Tuesday, June 2, 2026

No more Karma for the East Village

Karma has quietly left the neighborhood. 

The art gallery, which at one point operated a bookstore and three exhibition spaces, has closed its last East Village locations. 

Art dealer and publisher Brendan Dugan debuted Karma at 188 E. Second St. between Avenue A and Avenue B (above) in November 2016. A smaller gallery arrived later at 172 E. Second St. (That space is now Holographic Studios.) Karma Books opened in April 2018 at 136 E. Third St. between Avenue A and First Avenue, and closed in April 2025

They've also recently left 22 E. Second St. between Second Avenue and the Bowery after nearly five years. (H/T Garth).
As for 22 E. Second St., Willard Morgan started the Ideal Glass Studios, an artist-run film & TV production studio, here in 2004 ... and the Second Street building was in use as a gallery and art collective.
Morgan, who still owns the building, runs Ideal Glass Studios from a location on West Eighth Street. 

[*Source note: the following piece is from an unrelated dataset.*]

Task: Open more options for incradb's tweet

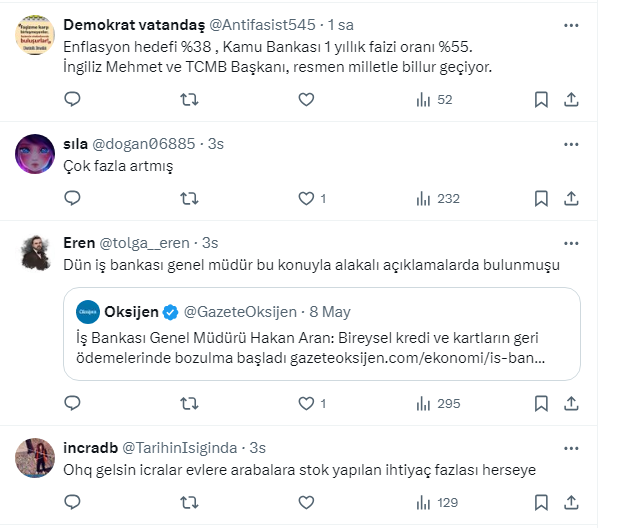Action: [570, 447]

As for Karma, they debuted their flagship New York location in the 10,000-square-foot ground floor of the old Otis Elevator Company Building on West 26th Street last summer. They also have an outpost in Los Angeles.

8 comments:

j said...

Too bad Karma painted out the old school Ideal Glass sign that had been there for decades and removed any character from the building with the flat black paint.

G said...

Right? It was such a good sign with such good patina. Sigh.

Anonymous said...

One could even arguing that the closing was...karma for that. It's such a dead space on the street now, on an otherwise pretty active and charming block.

Unknown said...

Sorry to see Karma go they had great art exhibits that I used to go see all the time. They had a positive impact on this neighborhood.

Anonymous said...

What a loss for the neighborhood. It was great to pop in to the 188 E 2 St gallery, not knowing what to expect, but knowing the strong curation would make it worth a visit.

Anonymous said...

Oh yeah the sign! Had forgotten but I always enjoyed it and, yes, it’s removal was a disappointment.

Anonymous said...

They are a major art gallery competitor now in Chelsea . Not your friendly east village art book publisher . You've manifested into Whi you really are.like karma man. When are they opening the Gstaad satellite ?

marjorie said...

Ughhhh, I remember shortly after they painted over the Ideal Glass sign, a douchebro in a baseball cap was standing outside talking to two fawning younger women in heels, scoffing, "People are pissed about a 20-year-old sign!" Um, it was way older than 20, my dude. Thanks for making an amazing space look like every bland faux-urban bad-art outpost in suburban Wisconsin.